5 thoughts on “Natural IVF in Japan”

  1. This is really good information to know! I didn’t even know natural IVF existed! I’ll pass this information on to the husband and see what he thinks. My main problem with IVF is all the drugs they give you.

    Liked by 1 person

    1. I’m glad this is helpful information.

      I’ve struggled with infertility for over five years of TTC. I didn’t know of natural IVF until a year and a half ago.

      None of the doctors at the other clinics ever mentioned or even suggested it!

      Few clinics want to do it because it isn’t as lucrative as chemical IVF.

      Liked by 1 person

  2. I’m sorry you’ve been through so much. I can only imagine how hard it must have been to come so close but then lose a baby at 17 weeks. I did read somewhere that women who manage to get pregnant at all with IVF have a better chance of it eventually working. That probably doesn’t offer much comfort though. I’ve been wondering recently whether natural IVF might be good in my case too. I’ve read it can be great for poor responders since the quality of the eggs aren’t affected. It takes way more cycles to work though. We made an appointment at another clinic further away from where we live and they offer it there so I’ll definitely be asking whether it might be something in my case.

    Liked by 1 person

    1. It offers some comfort and hope. I just hope I have enough good eggs left to get a second chance.

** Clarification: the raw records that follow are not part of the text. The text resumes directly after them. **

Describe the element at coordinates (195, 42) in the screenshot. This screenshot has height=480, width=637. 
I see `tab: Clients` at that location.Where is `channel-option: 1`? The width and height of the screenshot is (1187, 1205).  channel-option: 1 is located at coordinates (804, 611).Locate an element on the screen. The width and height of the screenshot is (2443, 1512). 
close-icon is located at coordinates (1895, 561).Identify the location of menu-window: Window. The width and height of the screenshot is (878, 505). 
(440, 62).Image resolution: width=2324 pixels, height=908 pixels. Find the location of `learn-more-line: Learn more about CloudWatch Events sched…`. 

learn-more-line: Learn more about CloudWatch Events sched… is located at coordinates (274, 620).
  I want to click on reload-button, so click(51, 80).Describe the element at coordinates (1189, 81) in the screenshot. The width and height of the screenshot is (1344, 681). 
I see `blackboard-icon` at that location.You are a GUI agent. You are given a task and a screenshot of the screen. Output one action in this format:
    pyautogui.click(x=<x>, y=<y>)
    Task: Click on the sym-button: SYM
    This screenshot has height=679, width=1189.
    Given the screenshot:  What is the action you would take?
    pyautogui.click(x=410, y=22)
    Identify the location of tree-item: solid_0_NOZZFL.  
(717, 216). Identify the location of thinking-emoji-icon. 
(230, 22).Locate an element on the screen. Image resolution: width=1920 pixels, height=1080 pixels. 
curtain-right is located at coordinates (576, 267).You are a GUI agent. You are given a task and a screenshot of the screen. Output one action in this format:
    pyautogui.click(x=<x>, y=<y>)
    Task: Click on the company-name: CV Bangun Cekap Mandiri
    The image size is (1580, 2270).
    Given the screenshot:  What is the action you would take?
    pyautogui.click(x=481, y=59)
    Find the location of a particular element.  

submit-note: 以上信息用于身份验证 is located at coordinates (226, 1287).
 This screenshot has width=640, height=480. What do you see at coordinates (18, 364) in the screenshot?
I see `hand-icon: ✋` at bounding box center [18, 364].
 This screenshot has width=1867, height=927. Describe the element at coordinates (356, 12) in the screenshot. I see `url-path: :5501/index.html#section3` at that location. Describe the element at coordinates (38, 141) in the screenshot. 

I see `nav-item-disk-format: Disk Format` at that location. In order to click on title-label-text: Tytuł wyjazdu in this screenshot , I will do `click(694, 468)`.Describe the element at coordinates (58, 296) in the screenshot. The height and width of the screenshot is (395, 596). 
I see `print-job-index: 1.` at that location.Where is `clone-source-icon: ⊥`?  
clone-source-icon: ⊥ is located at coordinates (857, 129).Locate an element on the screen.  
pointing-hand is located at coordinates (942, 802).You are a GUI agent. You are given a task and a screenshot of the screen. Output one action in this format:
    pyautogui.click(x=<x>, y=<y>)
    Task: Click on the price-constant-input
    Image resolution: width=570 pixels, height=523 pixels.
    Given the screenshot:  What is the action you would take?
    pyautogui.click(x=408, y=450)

      I am a very poor responder. Natural IVF is the only thing that ever worked for me.

      I do warn you of one thing about natural IVF. Some clinics will try to discourage it because it isn’t the cash cow that chemical IVF is.

      I hope you don’t run across that type. Of course, that type usually never offers it at all.

      Good luck to you! I hope you strike gold at your next clinic. *Thoughts and prayers*


  3. Thank you for sharing this. It must have been awful to lose your son so far along… I’m so sorry. I am also a slow responder with endometriosis. We were considering natural cycle IVF if we had gone private, but in the end we had a successful cycle from our final NHS “free” cycle where you don’t get to choose the protocol. If that hadn’t worked, I am pretty sure we would have pursued natural / mild IVF. I think it makes more sense. Wishing you lots of luck.